From the Gotham Gazette:

The largest urban wildlife preserve in the United States sits adjacent to Kennedy Airport, near the high-rise apartments of Starrett City and the Rockaway housing projects. Home to the peregrine falcon, the loggerhead sea turtle, the short-eared owl, the area -- Jamaica Bay -- at the intersection of Queens, Brooklyn and Long Island, serves as a stopover for 20 percent of American bird species on their annual migration along the East Coast.

For years, though, this estuary, a shallow marsh where fresh and saltwater meet, has been vanishing into the toxic waters of the New York City harbor, losing an estimated 33 acres annually to deterioration, nitrogen buildup and rising sea levels. Spanning some 16,000 acres about a century ago, the salt march islands have shrunk to a mere 800 acres. Thought not nearly as dramatic as the environmental catastrophe now confronting the Louisiana coast, the threat to Jamaica Bay could completely destroy the marsh by 2024, decimating the home for an abundance of rare and endangered plants and animals.

Now, the federal state and city governments, prodded by citizen's groups, have stepped up their efforts to preserve the area. This year, government and private groups collaborated to update the Jamaica Bay Watershed Protection Plan to try to avert disaster in the urban refuge. Whether government will keep its commitment and whether its actions can reverse the decades of deterioration remains to be seen.
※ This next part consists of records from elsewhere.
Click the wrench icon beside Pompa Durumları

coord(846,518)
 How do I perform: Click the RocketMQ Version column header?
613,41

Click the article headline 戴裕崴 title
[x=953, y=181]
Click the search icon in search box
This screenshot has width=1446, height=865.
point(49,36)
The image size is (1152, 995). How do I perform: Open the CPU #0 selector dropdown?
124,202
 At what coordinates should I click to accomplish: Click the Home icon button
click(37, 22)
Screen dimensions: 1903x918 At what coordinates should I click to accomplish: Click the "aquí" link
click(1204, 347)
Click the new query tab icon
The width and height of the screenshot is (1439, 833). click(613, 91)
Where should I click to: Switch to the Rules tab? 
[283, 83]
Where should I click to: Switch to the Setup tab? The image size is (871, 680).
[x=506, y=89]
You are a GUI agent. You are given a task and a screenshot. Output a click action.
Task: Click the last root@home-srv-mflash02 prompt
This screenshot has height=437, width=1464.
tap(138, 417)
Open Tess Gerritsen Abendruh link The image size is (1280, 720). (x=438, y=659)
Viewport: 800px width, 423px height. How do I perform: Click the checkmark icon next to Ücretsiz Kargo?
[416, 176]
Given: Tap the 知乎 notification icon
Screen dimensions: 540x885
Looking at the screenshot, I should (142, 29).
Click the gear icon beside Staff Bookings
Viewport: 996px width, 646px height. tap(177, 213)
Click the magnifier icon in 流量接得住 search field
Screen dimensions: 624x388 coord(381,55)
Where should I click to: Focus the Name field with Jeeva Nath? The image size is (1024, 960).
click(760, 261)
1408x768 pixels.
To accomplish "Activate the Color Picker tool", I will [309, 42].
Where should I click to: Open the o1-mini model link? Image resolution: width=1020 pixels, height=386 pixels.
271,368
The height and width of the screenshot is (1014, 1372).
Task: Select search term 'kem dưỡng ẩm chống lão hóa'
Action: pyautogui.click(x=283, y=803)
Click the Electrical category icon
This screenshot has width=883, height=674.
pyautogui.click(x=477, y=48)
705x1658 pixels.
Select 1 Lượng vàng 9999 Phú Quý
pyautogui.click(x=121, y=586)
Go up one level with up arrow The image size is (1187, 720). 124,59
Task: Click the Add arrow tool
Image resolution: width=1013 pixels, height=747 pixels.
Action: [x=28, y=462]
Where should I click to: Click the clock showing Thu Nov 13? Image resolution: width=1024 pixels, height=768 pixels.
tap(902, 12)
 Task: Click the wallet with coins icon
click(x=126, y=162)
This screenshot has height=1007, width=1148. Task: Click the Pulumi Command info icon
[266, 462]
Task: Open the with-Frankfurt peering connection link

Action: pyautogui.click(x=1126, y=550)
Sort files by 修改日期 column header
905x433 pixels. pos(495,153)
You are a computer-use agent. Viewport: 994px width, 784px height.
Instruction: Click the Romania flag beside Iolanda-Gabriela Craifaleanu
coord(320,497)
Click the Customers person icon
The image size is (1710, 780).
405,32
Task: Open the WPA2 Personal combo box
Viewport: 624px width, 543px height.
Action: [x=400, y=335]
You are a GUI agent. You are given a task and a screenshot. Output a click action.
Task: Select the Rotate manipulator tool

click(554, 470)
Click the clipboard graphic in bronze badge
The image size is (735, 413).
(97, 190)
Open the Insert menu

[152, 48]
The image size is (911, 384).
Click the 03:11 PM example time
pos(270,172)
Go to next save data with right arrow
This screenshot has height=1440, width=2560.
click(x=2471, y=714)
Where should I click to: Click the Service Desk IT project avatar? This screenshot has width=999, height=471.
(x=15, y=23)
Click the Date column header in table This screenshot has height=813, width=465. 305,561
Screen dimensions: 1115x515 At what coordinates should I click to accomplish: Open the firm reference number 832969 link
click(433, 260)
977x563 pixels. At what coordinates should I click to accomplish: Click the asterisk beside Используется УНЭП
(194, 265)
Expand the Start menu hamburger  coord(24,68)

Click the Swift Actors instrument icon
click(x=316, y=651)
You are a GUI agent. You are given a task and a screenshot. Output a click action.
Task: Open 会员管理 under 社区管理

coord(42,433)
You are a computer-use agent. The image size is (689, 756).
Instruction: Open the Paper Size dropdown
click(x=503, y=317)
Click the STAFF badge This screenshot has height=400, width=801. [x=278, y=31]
Oyster gardening is still in the beginnings stages of a two-year experiment that will determine whether they will benefit the bay's condition. The next several years will be critical to see if the oysters can once again thrive in the estuary as part of a recovering environment and if the marshes can once again shelter and nourish an authentic mix of native New Yorkers.

1 comment:

Anonymous said...

Good post but no comments? Did everyone clam up?